## EXERCISE
Only the lines from the one containing "Click the bullet icon beside 注" to the end of the material belong in your answer. Please copy them word for word.

## MATERIAL TO PROCESS

--- --- ---

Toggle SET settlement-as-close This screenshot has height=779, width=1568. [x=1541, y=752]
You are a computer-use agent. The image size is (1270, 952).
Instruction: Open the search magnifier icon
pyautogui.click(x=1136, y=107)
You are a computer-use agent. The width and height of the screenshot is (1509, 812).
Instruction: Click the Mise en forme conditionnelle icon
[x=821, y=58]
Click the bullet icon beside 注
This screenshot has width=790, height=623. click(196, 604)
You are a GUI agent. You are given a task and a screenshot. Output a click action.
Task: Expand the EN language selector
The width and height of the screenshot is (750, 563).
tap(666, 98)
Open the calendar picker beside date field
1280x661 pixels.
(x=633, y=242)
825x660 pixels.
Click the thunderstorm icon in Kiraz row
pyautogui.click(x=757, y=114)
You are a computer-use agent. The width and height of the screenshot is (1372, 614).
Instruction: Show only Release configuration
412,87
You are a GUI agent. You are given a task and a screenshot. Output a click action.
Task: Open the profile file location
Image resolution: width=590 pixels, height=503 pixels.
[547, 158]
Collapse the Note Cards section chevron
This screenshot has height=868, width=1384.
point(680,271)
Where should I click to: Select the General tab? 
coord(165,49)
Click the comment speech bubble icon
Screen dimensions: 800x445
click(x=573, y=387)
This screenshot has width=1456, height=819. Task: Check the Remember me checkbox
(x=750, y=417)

--- --- ---

## PROBLEM SOLUTION
Click the bullet icon beside 注
This screenshot has width=790, height=623. click(196, 604)
You are a GUI agent. You are given a task and a screenshot. Output a click action.
Task: Expand the EN language selector
The width and height of the screenshot is (750, 563).
tap(666, 98)
Open the calendar picker beside date field
1280x661 pixels.
(x=633, y=242)
825x660 pixels.
Click the thunderstorm icon in Kiraz row
pyautogui.click(x=757, y=114)
You are a computer-use agent. The width and height of the screenshot is (1372, 614).
Instruction: Show only Release configuration
412,87
You are a GUI agent. You are given a task and a screenshot. Output a click action.
Task: Open the profile file location
Image resolution: width=590 pixels, height=503 pixels.
[547, 158]
Collapse the Note Cards section chevron
This screenshot has height=868, width=1384.
point(680,271)
Where should I click to: Select the General tab? 
coord(165,49)
Click the comment speech bubble icon
Screen dimensions: 800x445
click(x=573, y=387)
This screenshot has width=1456, height=819. Task: Check the Remember me checkbox
(x=750, y=417)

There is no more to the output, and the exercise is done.